Tax Policy

Ambu is a global MedTech company headquartered in Denmark, specializing in the development, production, and marketing of diagnostic and life-supporting devices. Founded in 1937, Ambu is known for its innovative single-use endoscopy solutions, anesthesia products, and patient monitoring systems. With a strong focus on research and development, Ambu serves hospitals and healthcare professionals worldwide, aiming to improve patient outcomes and streamline clinical workflows. Ambu is listed on the Nasdaq Copenhagen stock exchange and operates in all major markets with a commitment to sustainability, quality, and innovation.

Purpose and Scope
Ambu is committed to responsible and transparent tax practices that support our business strategy and reflect our values as a global MedTech company. This policy outlines our approach to taxation, governance, compliance, and risk management across all jurisdictions in which we operate.

Guiding Principles
Ambu’s tax policy is based on 3 guiding principles

  • Compliance and Integrity: We comply with all applicable national and international tax laws, including OECD guidelines on transfer pricing.
  • Business-Driven Taxation: Taxes are a consequence of commercial business activities. We pay taxes where value is created and do not engage in artificial tax arrangements.
  • Transparency and Accountability: We aim to be transparent in our tax affairs and maintain open, constructive relationships with tax authorities.

Governance and Oversight

  • The Audit Committee on behalf of the Board of Directors approves the tax policy annually.
  • The Group CFO is responsible for ensuring that Ambu’s tax practices align with this policy
  • Group Tax oversees day-to-day tax matters, supported by external advisors when needed.

Transfer Pricing
Ambu applies to a centralised business model referred to as a principal-based transfer pricing model, consistent with OECD guidelines. We ensure that intercompany transactions are priced at arm’s length and reflect the economic substance of the activities performed.

Tax Risk Management
Ambu maintains a low-risk appetite in tax planning and avoids aggressive tax strategies. A tax control framework is in place to identify, assess, and mitigate tax risks. We seek external advice when tax laws are unclear or subject to interpretation.

Use of Tax Incentives
We may utilise tax incentives where they are aligned with our business operations and permitted under local law. The primary tax incentives used by Ambu are Research & Development (R&D) tax credits or uplift.

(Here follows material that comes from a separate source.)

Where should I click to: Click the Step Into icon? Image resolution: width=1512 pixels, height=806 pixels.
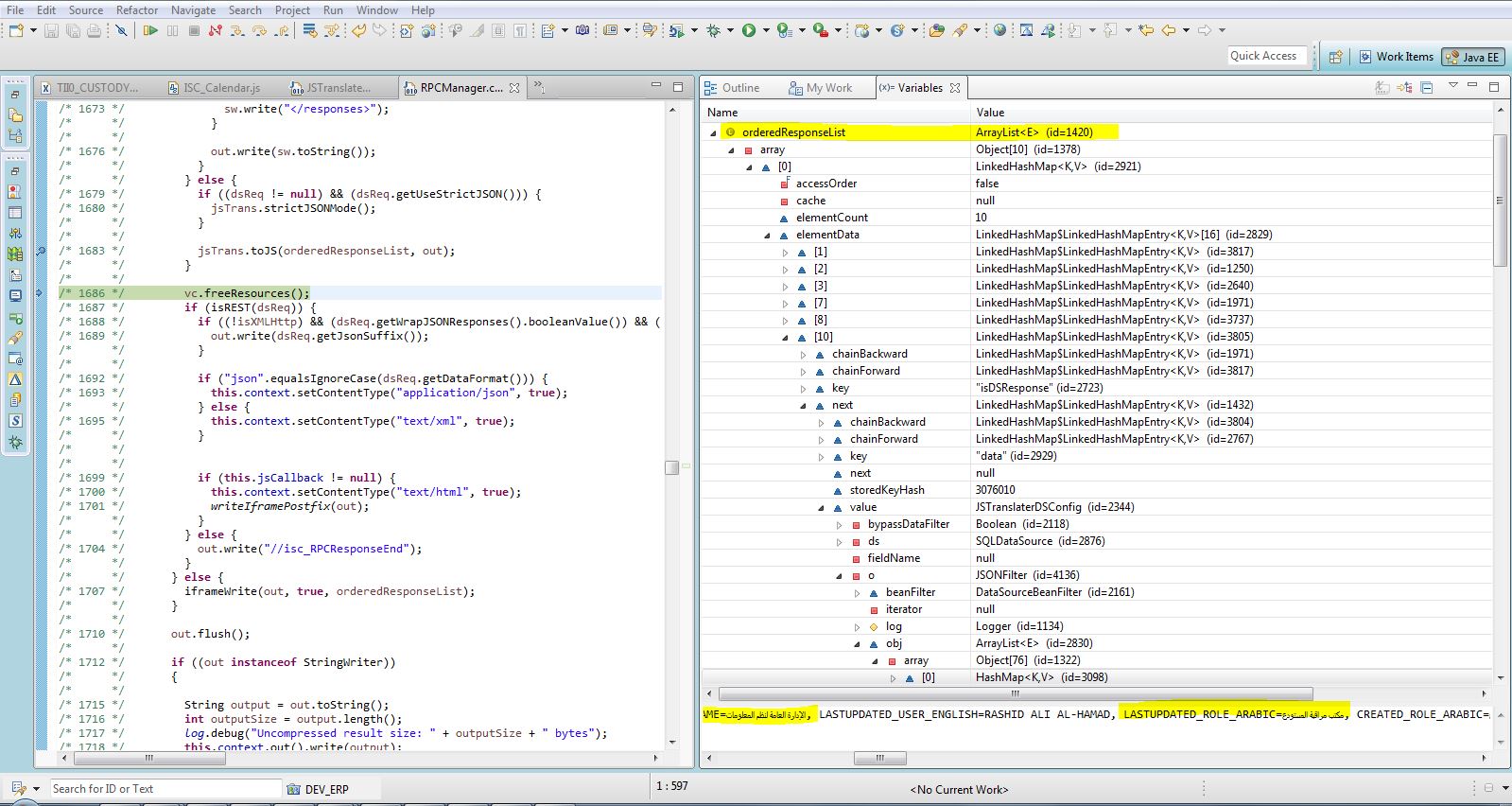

Reporting and Transparency
We aim to provide clear and accurate tax disclosures in our financial reporting. We support global initiatives for greater tax transparency, including country-by-country reporting.

Stakeholder Engagement
We engage proactively with tax authorities to resolve issues and ensure compliance. We may engage with governments on proposed changes to tax legislation where appropriate, either directly or via industry associations and representative bodies.

UN goals
As a signatory of the UN Global Compact, Ambu is committed to the 10 principles of the UN Global Compact and our support to the UN Sustainable Development Goals (SDG).

Ambu is a worldwide taxpayer and a responsible approach to tax plays a vital role. Our tax policy, and the tax payments we make, support the local governments in the implementation of the SDGs directly (through SDG #16.6 in developing effective, accountable, and transparent institutions) and indirectly.